Would you repeat each of the lines below exactly?
:::
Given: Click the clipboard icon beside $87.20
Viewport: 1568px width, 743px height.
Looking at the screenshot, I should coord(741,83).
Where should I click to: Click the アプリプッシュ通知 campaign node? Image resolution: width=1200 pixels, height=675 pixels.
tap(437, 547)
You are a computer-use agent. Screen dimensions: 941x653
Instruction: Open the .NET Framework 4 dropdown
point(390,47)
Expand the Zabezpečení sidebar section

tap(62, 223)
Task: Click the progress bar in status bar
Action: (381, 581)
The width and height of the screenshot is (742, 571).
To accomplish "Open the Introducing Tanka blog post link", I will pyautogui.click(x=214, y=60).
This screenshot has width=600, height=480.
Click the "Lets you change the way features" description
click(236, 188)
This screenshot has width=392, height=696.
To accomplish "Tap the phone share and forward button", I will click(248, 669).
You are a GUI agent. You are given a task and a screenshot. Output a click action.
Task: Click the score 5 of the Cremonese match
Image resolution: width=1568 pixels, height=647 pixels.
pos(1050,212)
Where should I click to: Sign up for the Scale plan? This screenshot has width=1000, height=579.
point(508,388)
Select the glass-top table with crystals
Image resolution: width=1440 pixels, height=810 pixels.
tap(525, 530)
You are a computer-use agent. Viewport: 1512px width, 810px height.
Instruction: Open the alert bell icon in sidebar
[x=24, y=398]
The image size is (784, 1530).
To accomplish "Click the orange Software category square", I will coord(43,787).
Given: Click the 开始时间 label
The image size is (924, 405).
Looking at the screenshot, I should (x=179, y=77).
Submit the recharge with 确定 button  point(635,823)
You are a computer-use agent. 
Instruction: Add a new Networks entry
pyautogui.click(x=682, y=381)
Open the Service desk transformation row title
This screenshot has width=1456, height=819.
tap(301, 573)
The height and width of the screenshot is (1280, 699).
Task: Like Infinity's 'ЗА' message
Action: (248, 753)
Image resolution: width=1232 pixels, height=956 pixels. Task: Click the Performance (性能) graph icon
:::
WRITTEN RESPONSE ->
Given: Click the clipboard icon beside $87.20
Viewport: 1568px width, 743px height.
Looking at the screenshot, I should coord(741,83).
Where should I click to: Click the アプリプッシュ通知 campaign node? Image resolution: width=1200 pixels, height=675 pixels.
tap(437, 547)
You are a computer-use agent. Screen dimensions: 941x653
Instruction: Open the .NET Framework 4 dropdown
point(390,47)
Expand the Zabezpečení sidebar section

tap(62, 223)
Task: Click the progress bar in status bar
Action: (381, 581)
The width and height of the screenshot is (742, 571).
To accomplish "Open the Introducing Tanka blog post link", I will pyautogui.click(x=214, y=60).
This screenshot has width=600, height=480.
Click the "Lets you change the way features" description
click(236, 188)
This screenshot has width=392, height=696.
To accomplish "Tap the phone share and forward button", I will click(248, 669).
You are a GUI agent. You are given a task and a screenshot. Output a click action.
Task: Click the score 5 of the Cremonese match
Image resolution: width=1568 pixels, height=647 pixels.
pos(1050,212)
Where should I click to: Sign up for the Scale plan? This screenshot has width=1000, height=579.
point(508,388)
Select the glass-top table with crystals
Image resolution: width=1440 pixels, height=810 pixels.
tap(525, 530)
You are a computer-use agent. Viewport: 1512px width, 810px height.
Instruction: Open the alert bell icon in sidebar
[x=24, y=398]
The image size is (784, 1530).
To accomplish "Click the orange Software category square", I will coord(43,787).
Given: Click the 开始时间 label
The image size is (924, 405).
Looking at the screenshot, I should (x=179, y=77).
Submit the recharge with 确定 button  point(635,823)
You are a computer-use agent. 
Instruction: Add a new Networks entry
pyautogui.click(x=682, y=381)
Open the Service desk transformation row title
This screenshot has width=1456, height=819.
tap(301, 573)
The height and width of the screenshot is (1280, 699).
Task: Like Infinity's 'ЗА' message
Action: (248, 753)
Image resolution: width=1232 pixels, height=956 pixels. Task: Click the Performance (性能) graph icon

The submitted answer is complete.